↓↓↓

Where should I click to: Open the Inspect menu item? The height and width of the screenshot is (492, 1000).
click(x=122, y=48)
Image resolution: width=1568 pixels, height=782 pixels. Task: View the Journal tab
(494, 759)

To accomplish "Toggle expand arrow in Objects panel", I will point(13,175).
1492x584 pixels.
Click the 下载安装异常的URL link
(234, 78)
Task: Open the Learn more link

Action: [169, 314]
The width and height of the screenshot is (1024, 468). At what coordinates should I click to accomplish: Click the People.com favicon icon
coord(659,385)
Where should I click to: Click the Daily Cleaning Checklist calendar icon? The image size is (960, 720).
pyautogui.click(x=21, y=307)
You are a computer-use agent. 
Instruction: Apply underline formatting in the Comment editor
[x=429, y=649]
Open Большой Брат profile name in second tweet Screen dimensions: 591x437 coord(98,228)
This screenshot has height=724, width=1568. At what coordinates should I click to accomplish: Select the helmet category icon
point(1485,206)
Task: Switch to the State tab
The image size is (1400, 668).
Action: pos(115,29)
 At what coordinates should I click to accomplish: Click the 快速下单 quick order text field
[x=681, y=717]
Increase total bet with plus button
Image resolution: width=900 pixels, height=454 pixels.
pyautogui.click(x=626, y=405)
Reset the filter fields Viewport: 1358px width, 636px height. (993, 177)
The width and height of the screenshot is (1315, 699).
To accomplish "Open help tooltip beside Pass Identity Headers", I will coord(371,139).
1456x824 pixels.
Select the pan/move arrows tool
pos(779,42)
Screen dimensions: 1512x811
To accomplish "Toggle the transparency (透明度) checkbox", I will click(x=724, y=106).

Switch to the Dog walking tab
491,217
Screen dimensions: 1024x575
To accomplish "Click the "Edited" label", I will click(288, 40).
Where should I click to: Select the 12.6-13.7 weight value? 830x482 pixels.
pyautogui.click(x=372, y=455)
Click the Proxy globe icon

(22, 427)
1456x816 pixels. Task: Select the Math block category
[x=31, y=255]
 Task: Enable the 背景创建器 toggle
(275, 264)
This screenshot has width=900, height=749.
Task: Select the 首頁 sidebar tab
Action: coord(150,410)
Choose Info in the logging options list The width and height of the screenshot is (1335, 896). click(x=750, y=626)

↑↑↑

*EXERCISE OBJECTIVE*
Produce an exact copy of the whole listing.

*ANSWER TO THIS TASK*
Where should I click to: Open the Inspect menu item? The height and width of the screenshot is (492, 1000).
click(x=122, y=48)
Image resolution: width=1568 pixels, height=782 pixels. Task: View the Journal tab
(494, 759)

To accomplish "Toggle expand arrow in Objects panel", I will point(13,175).
1492x584 pixels.
Click the 下载安装异常的URL link
(234, 78)
Task: Open the Learn more link

Action: [169, 314]
The width and height of the screenshot is (1024, 468). At what coordinates should I click to accomplish: Click the People.com favicon icon
coord(659,385)
Where should I click to: Click the Daily Cleaning Checklist calendar icon? The image size is (960, 720).
pyautogui.click(x=21, y=307)
You are a computer-use agent. 
Instruction: Apply underline formatting in the Comment editor
[x=429, y=649]
Open Большой Брат profile name in second tweet Screen dimensions: 591x437 coord(98,228)
This screenshot has height=724, width=1568. At what coordinates should I click to accomplish: Select the helmet category icon
point(1485,206)
Task: Switch to the State tab
The image size is (1400, 668).
Action: pos(115,29)
 At what coordinates should I click to accomplish: Click the 快速下单 quick order text field
[x=681, y=717]
Increase total bet with plus button
Image resolution: width=900 pixels, height=454 pixels.
pyautogui.click(x=626, y=405)
Reset the filter fields Viewport: 1358px width, 636px height. (993, 177)
The width and height of the screenshot is (1315, 699).
To accomplish "Open help tooltip beside Pass Identity Headers", I will coord(371,139).
1456x824 pixels.
Select the pan/move arrows tool
pos(779,42)
Screen dimensions: 1512x811
To accomplish "Toggle the transparency (透明度) checkbox", I will click(x=724, y=106).

Switch to the Dog walking tab
491,217
Screen dimensions: 1024x575
To accomplish "Click the "Edited" label", I will click(288, 40).
Where should I click to: Select the 12.6-13.7 weight value? 830x482 pixels.
pyautogui.click(x=372, y=455)
Click the Proxy globe icon

(22, 427)
1456x816 pixels. Task: Select the Math block category
[x=31, y=255]
 Task: Enable the 背景创建器 toggle
(275, 264)
This screenshot has width=900, height=749.
Task: Select the 首頁 sidebar tab
Action: coord(150,410)
Choose Info in the logging options list The width and height of the screenshot is (1335, 896). click(x=750, y=626)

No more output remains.